> _Work task_:
Output begins at the line with "Click the 나의 포인트 column header" and ends at the last line of the records below. Copy each line in that span exactly, and leave out pictures.

Collected data

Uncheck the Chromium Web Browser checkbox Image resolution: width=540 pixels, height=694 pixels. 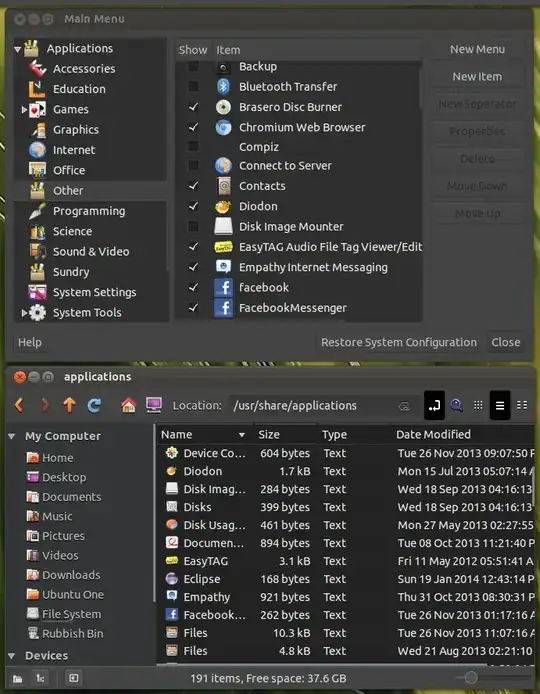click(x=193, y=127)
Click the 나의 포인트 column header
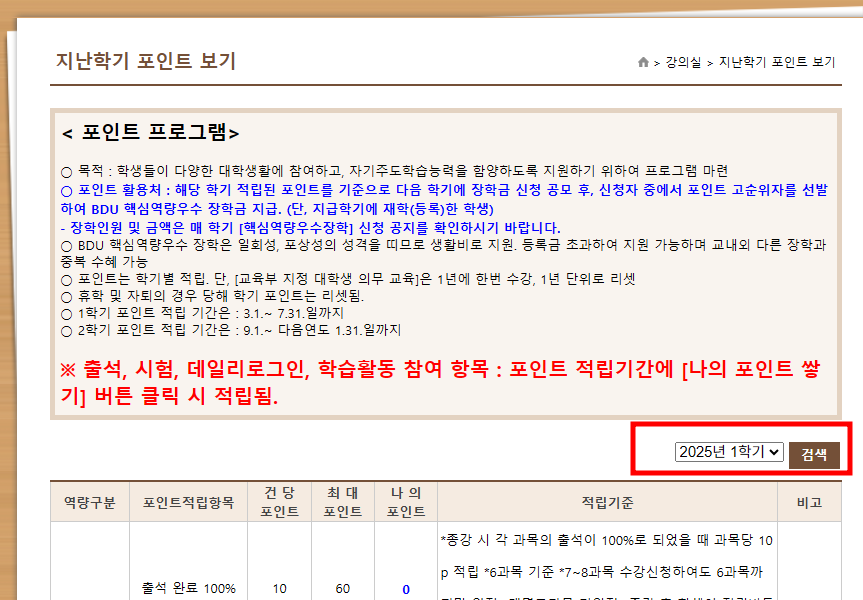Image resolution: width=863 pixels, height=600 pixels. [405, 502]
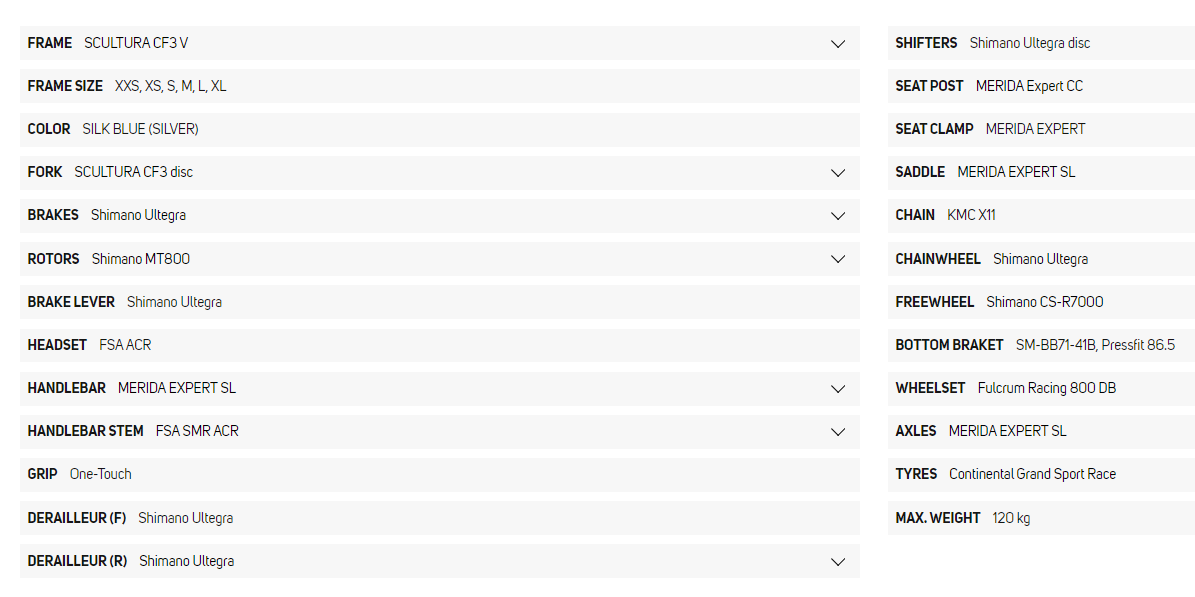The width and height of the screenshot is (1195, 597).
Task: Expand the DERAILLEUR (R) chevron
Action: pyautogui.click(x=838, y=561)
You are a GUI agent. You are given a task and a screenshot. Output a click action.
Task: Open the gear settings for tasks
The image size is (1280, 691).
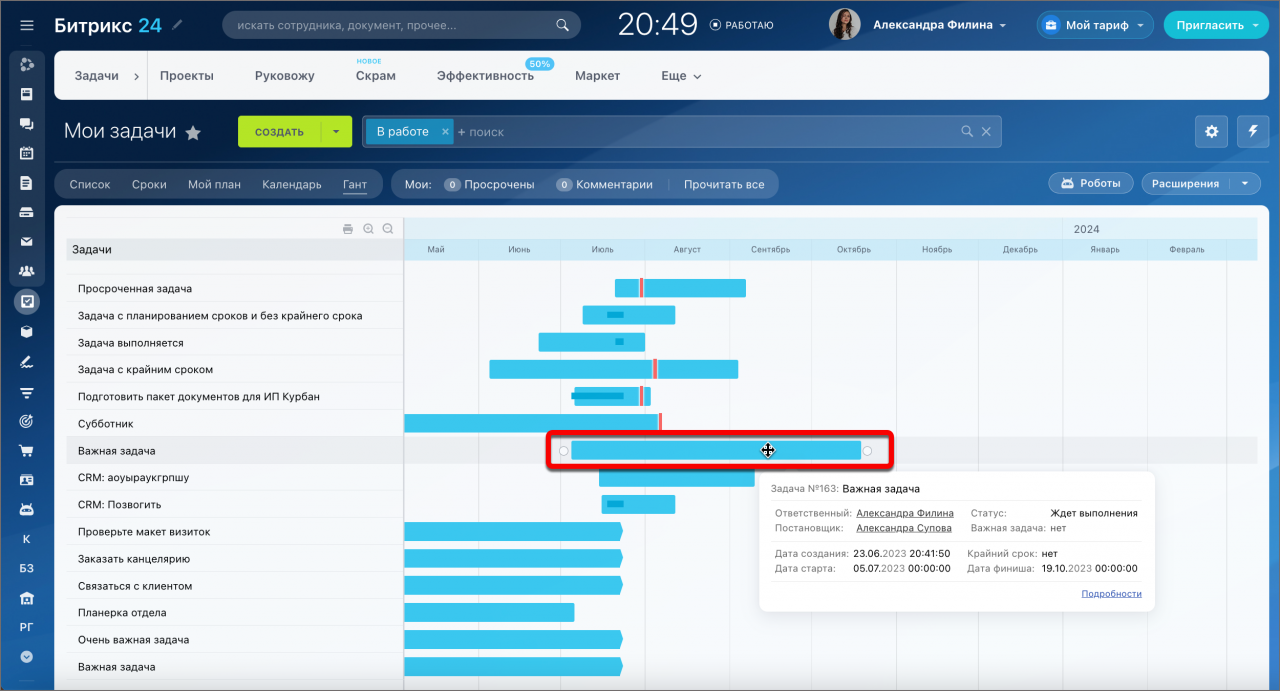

> _Solution to this problem_:
Click the 나의 포인트 column header
Image resolution: width=863 pixels, height=600 pixels. [405, 502]
The width and height of the screenshot is (1195, 597).
Task: Expand the DERAILLEUR (R) chevron
Action: pyautogui.click(x=838, y=561)
You are a GUI agent. You are given a task and a screenshot. Output a click action.
Task: Open the gear settings for tasks
The image size is (1280, 691).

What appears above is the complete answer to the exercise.